Regulation of soil phosphorus cycling in grasslands by shrubs

Abstract

The globally expanding colonization of grasslands by shrubs increases soil organic carbon and nitrogen, but the effects of shrubs on phosphorus (P) cycling have been rarely studied. We compared P contents in roots and soil fractions, phosphatase activity in the 1 m profile, and in situ net P mineralization between shrubby Potentilla fruticosa patches and grassy interspaces in grazed shrubby meadows at three representative sites on the eastern Tibetan Plateau. The P uptake of P. fruticosa exceeded 1 m soil depth, whereas grasses acquired P mainly within the upper 0.6 m. The P contents in shoots, aboveground litter and roots under P. fruticosa were greater than those under grasses.
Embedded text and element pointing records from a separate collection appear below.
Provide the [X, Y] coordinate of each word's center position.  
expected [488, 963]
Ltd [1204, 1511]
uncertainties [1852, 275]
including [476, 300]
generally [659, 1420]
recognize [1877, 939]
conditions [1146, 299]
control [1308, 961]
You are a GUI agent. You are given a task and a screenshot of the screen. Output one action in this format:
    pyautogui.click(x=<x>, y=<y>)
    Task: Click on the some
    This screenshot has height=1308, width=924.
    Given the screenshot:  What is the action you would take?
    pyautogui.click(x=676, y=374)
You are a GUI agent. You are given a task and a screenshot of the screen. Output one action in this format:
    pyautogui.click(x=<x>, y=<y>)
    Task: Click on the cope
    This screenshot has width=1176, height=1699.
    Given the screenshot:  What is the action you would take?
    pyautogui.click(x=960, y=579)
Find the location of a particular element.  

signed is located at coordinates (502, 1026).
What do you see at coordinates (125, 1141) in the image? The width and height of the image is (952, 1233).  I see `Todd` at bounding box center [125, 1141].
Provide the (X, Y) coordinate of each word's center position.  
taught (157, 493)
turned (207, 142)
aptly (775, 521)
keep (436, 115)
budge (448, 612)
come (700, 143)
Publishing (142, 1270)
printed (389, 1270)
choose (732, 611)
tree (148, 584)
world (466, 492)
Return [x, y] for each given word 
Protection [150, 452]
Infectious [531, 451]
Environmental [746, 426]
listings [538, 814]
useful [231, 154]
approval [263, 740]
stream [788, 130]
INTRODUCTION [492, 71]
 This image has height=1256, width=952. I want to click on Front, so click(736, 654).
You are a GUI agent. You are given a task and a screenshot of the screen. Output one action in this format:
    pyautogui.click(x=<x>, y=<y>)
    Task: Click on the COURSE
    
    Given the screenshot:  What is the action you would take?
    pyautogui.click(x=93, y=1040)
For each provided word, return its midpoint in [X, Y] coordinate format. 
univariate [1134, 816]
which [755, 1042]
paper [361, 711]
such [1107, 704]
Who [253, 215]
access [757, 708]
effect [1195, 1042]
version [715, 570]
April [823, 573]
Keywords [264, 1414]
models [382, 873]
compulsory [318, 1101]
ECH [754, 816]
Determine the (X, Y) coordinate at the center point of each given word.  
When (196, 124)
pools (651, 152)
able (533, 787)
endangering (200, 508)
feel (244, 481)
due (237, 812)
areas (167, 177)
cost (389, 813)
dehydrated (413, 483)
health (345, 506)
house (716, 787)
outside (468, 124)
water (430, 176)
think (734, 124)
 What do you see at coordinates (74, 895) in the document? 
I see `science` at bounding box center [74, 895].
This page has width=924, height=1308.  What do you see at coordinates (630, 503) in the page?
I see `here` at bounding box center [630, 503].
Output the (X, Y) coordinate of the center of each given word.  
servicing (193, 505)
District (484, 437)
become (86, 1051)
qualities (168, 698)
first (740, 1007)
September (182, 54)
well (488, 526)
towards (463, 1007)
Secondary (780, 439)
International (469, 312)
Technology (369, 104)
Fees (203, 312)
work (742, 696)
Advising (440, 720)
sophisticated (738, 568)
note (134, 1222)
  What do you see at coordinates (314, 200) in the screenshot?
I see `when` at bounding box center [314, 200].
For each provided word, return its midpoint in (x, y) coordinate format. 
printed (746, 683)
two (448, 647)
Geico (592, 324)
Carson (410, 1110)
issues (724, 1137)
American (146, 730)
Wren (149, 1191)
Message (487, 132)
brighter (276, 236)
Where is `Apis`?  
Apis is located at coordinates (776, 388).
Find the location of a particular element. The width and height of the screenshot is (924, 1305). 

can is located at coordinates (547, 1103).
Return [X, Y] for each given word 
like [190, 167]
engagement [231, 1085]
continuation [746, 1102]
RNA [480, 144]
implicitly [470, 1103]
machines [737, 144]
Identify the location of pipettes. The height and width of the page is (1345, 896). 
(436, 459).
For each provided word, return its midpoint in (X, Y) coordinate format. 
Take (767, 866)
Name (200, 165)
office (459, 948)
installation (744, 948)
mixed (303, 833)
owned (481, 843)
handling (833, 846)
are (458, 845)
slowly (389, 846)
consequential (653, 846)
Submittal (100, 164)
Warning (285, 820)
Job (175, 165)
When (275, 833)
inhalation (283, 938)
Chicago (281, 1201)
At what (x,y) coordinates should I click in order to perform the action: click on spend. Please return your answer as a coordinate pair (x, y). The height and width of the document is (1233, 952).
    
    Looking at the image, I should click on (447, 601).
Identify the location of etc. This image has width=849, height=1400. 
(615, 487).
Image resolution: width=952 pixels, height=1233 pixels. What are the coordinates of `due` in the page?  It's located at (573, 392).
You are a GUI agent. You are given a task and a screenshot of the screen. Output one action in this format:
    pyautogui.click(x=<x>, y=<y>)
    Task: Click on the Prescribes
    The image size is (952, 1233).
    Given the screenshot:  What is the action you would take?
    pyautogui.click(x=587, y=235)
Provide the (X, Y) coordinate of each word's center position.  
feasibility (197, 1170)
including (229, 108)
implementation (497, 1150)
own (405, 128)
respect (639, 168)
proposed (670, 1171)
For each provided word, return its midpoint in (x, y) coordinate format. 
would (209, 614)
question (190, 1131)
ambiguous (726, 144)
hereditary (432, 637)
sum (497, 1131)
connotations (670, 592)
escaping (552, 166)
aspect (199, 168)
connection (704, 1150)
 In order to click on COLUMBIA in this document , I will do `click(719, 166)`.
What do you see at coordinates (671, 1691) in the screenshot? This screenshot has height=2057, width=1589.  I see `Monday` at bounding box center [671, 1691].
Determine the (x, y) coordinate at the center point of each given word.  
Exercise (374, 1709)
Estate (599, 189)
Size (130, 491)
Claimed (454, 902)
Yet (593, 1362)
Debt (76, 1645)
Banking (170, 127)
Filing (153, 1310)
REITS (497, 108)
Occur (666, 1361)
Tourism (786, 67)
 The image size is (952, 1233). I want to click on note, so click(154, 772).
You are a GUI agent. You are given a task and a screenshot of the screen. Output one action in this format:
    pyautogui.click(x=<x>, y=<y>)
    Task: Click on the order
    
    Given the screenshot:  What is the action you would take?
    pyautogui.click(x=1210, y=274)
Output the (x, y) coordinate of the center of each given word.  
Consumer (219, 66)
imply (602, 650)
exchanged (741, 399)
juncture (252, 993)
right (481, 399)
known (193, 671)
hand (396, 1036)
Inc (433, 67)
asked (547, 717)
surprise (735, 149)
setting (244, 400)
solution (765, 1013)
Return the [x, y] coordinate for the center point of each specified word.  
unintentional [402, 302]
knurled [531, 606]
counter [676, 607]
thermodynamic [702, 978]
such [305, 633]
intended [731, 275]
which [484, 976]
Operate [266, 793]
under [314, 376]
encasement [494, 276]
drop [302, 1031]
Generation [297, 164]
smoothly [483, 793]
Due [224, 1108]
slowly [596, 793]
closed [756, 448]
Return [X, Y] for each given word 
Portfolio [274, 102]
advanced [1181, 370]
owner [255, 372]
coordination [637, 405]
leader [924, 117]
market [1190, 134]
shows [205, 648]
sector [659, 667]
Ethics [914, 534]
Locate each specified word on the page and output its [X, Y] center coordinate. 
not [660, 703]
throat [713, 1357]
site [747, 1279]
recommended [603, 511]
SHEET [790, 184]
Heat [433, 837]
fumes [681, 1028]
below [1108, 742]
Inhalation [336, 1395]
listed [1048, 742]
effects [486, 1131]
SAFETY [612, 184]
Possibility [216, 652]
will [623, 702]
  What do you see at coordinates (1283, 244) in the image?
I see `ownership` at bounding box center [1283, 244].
Litter P stock under the shrubs was 4–8 times higher than that under grasses and the root P stock doubled compared to that in grass areas. P. fruticosa generally increased the organic P (OP) content in the topsoil but decreased inorganic P (IP) in the subsoil. Phosphorus availability increased in the topsoil but decreased in the subsoil under the shrubs compared to grasses. Microbial biomass P (MBP), the activities of acid and alkaline phosphatases, and OP lability were all greater in the 1 m soil under P. fruticosa than grasses, leading to faster P mineralization and the P turnover under the shrubs. In the 1 m soil, P. fruticosa increased MBP and OP stocks but decreased IP and available P stocks. The larger and deeply distributed root system of P. fruticosa improved its P uptake ability especially from the subsoil. The subsequent greater organic matter input through litter fall and root turnover under P. fruticosa fed a larger microbial biomass that synthesized more microbial-derived OP in the topsoil. We concluded that shrubs increase the biological (plant and microbial) P transformation in the soil, the P uplift in the profile, and P cycling in shrubby grassland ecosystems. Such mechanisms structuring spatial heterogeneity of P content, transformation, turnover and fluxes are common in shrubby grasslands worldwide.